(Saved entries)
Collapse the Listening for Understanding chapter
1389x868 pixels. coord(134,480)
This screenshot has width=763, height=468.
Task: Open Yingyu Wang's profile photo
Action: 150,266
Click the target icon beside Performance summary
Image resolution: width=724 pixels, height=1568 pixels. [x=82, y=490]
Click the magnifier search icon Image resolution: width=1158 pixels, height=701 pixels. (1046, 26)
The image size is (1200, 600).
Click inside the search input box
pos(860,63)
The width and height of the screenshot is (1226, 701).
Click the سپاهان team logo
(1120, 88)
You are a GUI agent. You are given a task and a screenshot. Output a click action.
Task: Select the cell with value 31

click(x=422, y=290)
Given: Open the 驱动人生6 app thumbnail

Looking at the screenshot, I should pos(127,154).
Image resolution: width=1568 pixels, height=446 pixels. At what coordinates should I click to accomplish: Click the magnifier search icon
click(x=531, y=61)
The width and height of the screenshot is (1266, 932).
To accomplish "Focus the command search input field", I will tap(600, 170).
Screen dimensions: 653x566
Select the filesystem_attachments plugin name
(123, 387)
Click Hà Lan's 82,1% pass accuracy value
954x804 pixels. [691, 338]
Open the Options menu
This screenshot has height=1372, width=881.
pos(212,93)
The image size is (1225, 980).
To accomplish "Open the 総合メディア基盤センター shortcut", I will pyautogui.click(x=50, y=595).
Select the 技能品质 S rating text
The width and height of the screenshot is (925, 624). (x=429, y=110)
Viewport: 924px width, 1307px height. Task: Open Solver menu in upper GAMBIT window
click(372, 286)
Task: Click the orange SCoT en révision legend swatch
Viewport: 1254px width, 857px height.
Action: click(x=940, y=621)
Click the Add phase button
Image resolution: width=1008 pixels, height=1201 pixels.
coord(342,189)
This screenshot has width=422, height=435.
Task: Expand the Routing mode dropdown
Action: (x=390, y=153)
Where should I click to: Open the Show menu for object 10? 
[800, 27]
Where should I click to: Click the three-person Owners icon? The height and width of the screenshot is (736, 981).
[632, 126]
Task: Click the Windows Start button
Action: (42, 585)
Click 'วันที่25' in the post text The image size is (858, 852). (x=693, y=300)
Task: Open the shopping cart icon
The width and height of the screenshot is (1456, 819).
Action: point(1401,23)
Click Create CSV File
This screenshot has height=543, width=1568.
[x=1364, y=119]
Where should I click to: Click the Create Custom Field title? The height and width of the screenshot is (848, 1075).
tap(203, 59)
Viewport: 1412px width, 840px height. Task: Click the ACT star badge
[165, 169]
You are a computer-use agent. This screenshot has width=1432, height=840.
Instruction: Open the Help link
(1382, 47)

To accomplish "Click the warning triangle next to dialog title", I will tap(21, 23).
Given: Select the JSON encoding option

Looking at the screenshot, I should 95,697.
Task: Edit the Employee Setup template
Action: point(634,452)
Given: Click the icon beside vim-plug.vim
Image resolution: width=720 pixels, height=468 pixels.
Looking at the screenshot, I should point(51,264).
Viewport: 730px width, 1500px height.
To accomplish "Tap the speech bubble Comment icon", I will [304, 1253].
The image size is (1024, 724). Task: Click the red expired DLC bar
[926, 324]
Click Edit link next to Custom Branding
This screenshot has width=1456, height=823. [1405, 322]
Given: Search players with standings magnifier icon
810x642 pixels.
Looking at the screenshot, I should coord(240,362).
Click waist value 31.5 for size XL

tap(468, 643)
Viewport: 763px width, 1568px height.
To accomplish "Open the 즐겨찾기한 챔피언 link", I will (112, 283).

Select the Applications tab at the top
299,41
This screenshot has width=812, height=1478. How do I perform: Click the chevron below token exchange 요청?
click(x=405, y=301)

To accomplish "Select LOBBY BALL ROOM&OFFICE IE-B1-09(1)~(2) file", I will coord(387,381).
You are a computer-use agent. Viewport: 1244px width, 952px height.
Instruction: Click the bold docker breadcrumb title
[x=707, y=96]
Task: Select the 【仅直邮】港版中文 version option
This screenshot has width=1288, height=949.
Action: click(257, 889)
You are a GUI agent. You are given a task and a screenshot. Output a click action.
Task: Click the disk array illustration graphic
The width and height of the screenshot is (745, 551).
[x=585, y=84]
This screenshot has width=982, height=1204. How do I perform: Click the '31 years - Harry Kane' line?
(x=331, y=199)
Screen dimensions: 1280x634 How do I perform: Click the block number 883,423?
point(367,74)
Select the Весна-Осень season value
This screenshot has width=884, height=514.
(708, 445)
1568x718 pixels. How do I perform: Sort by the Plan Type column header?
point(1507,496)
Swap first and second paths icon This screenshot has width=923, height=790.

Your goal:
Pull out every line in the data above that has the word "agent".

Written answer:
You are a GUI agent. You are given a task and a screenshot. Output a click action.
You are a computer-use agent. This screenshot has width=1432, height=840.
You are a computer-use agent. Viewport: 1244px width, 952px height.
You are a GUI agent. You are given a task and a screenshot. Output a click action.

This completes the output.